--- STORED DATA ---
**********

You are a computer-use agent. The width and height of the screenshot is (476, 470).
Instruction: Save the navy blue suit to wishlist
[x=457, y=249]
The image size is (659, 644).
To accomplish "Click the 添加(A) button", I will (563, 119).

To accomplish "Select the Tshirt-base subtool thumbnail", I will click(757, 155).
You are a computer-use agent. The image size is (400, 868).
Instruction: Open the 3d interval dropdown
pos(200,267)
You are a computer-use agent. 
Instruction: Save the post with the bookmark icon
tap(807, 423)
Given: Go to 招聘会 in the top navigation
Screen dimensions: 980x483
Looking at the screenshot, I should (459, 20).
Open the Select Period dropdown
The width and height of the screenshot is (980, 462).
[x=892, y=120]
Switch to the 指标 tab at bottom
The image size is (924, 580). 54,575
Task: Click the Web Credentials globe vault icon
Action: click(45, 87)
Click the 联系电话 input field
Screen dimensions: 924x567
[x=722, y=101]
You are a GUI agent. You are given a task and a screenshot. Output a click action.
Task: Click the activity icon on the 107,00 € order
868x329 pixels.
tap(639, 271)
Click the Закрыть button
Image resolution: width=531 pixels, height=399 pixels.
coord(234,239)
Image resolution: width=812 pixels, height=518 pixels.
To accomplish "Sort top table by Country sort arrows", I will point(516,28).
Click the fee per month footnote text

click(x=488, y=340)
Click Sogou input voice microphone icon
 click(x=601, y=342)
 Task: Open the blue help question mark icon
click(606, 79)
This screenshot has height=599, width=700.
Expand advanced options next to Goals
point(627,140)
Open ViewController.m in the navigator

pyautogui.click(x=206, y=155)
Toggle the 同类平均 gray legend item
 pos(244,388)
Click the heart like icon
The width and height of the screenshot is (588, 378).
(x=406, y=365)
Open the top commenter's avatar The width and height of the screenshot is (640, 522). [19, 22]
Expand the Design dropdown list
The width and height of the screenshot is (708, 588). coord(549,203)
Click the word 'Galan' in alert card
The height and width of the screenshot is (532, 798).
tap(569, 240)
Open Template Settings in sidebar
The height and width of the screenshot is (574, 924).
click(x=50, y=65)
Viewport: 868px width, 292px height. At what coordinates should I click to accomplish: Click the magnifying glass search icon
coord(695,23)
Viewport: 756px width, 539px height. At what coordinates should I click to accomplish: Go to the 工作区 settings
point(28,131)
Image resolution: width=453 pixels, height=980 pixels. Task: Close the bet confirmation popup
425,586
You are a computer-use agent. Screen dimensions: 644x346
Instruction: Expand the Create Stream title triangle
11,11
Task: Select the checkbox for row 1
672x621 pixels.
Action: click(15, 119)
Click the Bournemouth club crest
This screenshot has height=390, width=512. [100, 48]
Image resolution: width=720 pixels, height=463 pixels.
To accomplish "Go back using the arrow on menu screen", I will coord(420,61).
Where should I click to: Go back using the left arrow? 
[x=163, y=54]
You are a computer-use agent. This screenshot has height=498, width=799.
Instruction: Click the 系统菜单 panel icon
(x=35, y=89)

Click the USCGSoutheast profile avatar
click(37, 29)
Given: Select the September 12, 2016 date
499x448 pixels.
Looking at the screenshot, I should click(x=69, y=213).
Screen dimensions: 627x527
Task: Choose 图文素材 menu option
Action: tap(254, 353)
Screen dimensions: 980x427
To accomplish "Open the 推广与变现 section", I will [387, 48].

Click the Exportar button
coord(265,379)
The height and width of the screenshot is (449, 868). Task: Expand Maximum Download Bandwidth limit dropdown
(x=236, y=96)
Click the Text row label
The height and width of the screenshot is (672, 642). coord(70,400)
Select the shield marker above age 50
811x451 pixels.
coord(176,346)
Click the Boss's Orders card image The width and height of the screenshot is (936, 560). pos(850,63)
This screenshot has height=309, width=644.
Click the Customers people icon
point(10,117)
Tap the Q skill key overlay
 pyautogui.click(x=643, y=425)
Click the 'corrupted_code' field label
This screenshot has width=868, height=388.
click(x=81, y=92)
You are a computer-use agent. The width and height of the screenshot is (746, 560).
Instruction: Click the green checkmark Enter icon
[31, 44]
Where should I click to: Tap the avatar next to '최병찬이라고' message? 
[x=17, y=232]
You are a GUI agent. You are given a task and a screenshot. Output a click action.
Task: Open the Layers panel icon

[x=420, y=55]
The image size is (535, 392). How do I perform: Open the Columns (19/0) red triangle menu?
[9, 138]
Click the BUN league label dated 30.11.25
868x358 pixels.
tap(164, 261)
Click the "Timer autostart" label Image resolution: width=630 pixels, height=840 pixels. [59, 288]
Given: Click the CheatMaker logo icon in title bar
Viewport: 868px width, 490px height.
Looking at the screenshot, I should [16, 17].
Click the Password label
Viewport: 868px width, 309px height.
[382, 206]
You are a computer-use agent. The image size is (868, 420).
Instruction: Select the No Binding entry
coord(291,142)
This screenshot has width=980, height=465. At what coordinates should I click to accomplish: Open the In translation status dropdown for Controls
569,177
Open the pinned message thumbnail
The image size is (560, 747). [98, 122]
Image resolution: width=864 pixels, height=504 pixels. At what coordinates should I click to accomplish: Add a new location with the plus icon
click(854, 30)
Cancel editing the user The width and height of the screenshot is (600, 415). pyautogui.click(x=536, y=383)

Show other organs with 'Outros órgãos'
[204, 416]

**********

--- GOAL OF THE EXERCISE ---
Whatever appears in the data above should be set down again exactly.

--- SOLUTION ---
You are a computer-use agent. The width and height of the screenshot is (476, 470).
Instruction: Save the navy blue suit to wishlist
[x=457, y=249]
The image size is (659, 644).
To accomplish "Click the 添加(A) button", I will (563, 119).

To accomplish "Select the Tshirt-base subtool thumbnail", I will click(757, 155).
You are a computer-use agent. The image size is (400, 868).
Instruction: Open the 3d interval dropdown
pos(200,267)
You are a computer-use agent. 
Instruction: Save the post with the bookmark icon
tap(807, 423)
Given: Go to 招聘会 in the top navigation
Screen dimensions: 980x483
Looking at the screenshot, I should (459, 20).
Open the Select Period dropdown
The width and height of the screenshot is (980, 462).
[x=892, y=120]
Switch to the 指标 tab at bottom
The image size is (924, 580). 54,575
Task: Click the Web Credentials globe vault icon
Action: click(45, 87)
Click the 联系电话 input field
Screen dimensions: 924x567
[x=722, y=101]
You are a GUI agent. You are given a task and a screenshot. Output a click action.
Task: Click the activity icon on the 107,00 € order
868x329 pixels.
tap(639, 271)
Click the Закрыть button
Image resolution: width=531 pixels, height=399 pixels.
coord(234,239)
Image resolution: width=812 pixels, height=518 pixels.
To accomplish "Sort top table by Country sort arrows", I will point(516,28).
Click the fee per month footnote text

click(x=488, y=340)
Click Sogou input voice microphone icon
 click(x=601, y=342)
 Task: Open the blue help question mark icon
click(606, 79)
This screenshot has height=599, width=700.
Expand advanced options next to Goals
point(627,140)
Open ViewController.m in the navigator

pyautogui.click(x=206, y=155)
Toggle the 同类平均 gray legend item
 pos(244,388)
Click the heart like icon
The width and height of the screenshot is (588, 378).
(x=406, y=365)
Open the top commenter's avatar The width and height of the screenshot is (640, 522). [19, 22]
Expand the Design dropdown list
The width and height of the screenshot is (708, 588). coord(549,203)
Click the word 'Galan' in alert card
The height and width of the screenshot is (532, 798).
tap(569, 240)
Open Template Settings in sidebar
The height and width of the screenshot is (574, 924).
click(x=50, y=65)
Viewport: 868px width, 292px height. At what coordinates should I click to accomplish: Click the magnifying glass search icon
coord(695,23)
Viewport: 756px width, 539px height. At what coordinates should I click to accomplish: Go to the 工作区 settings
point(28,131)
Image resolution: width=453 pixels, height=980 pixels. Task: Close the bet confirmation popup
425,586
You are a computer-use agent. Screen dimensions: 644x346
Instruction: Expand the Create Stream title triangle
11,11
Task: Select the checkbox for row 1
672x621 pixels.
Action: click(15, 119)
Click the Bournemouth club crest
This screenshot has height=390, width=512. [100, 48]
Image resolution: width=720 pixels, height=463 pixels.
To accomplish "Go back using the arrow on menu screen", I will coord(420,61).
Where should I click to: Go back using the left arrow? 
[x=163, y=54]
You are a computer-use agent. This screenshot has height=498, width=799.
Instruction: Click the 系统菜单 panel icon
(x=35, y=89)

Click the USCGSoutheast profile avatar
click(37, 29)
Given: Select the September 12, 2016 date
499x448 pixels.
Looking at the screenshot, I should click(x=69, y=213).
Screen dimensions: 627x527
Task: Choose 图文素材 menu option
Action: tap(254, 353)
Screen dimensions: 980x427
To accomplish "Open the 推广与变现 section", I will [387, 48].

Click the Exportar button
coord(265,379)
The height and width of the screenshot is (449, 868). Task: Expand Maximum Download Bandwidth limit dropdown
(x=236, y=96)
Click the Text row label
The height and width of the screenshot is (672, 642). coord(70,400)
Select the shield marker above age 50
811x451 pixels.
coord(176,346)
Click the Boss's Orders card image The width and height of the screenshot is (936, 560). pos(850,63)
This screenshot has height=309, width=644.
Click the Customers people icon
point(10,117)
Tap the Q skill key overlay
 pyautogui.click(x=643, y=425)
Click the 'corrupted_code' field label
This screenshot has width=868, height=388.
click(x=81, y=92)
You are a computer-use agent. The width and height of the screenshot is (746, 560).
Instruction: Click the green checkmark Enter icon
[31, 44]
Where should I click to: Tap the avatar next to '최병찬이라고' message? 
[x=17, y=232]
You are a GUI agent. You are given a task and a screenshot. Output a click action.
Task: Open the Layers panel icon

[x=420, y=55]
The image size is (535, 392). How do I perform: Open the Columns (19/0) red triangle menu?
[9, 138]
Click the BUN league label dated 30.11.25
868x358 pixels.
tap(164, 261)
Click the "Timer autostart" label Image resolution: width=630 pixels, height=840 pixels. [59, 288]
Given: Click the CheatMaker logo icon in title bar
Viewport: 868px width, 490px height.
Looking at the screenshot, I should [16, 17].
Click the Password label
Viewport: 868px width, 309px height.
[382, 206]
You are a computer-use agent. The image size is (868, 420).
Instruction: Select the No Binding entry
coord(291,142)
This screenshot has width=980, height=465. At what coordinates should I click to accomplish: Open the In translation status dropdown for Controls
569,177
Open the pinned message thumbnail
The image size is (560, 747). [98, 122]
Image resolution: width=864 pixels, height=504 pixels. At what coordinates should I click to accomplish: Add a new location with the plus icon
click(854, 30)
Cancel editing the user The width and height of the screenshot is (600, 415). pyautogui.click(x=536, y=383)

Show other organs with 'Outros órgãos'
[204, 416]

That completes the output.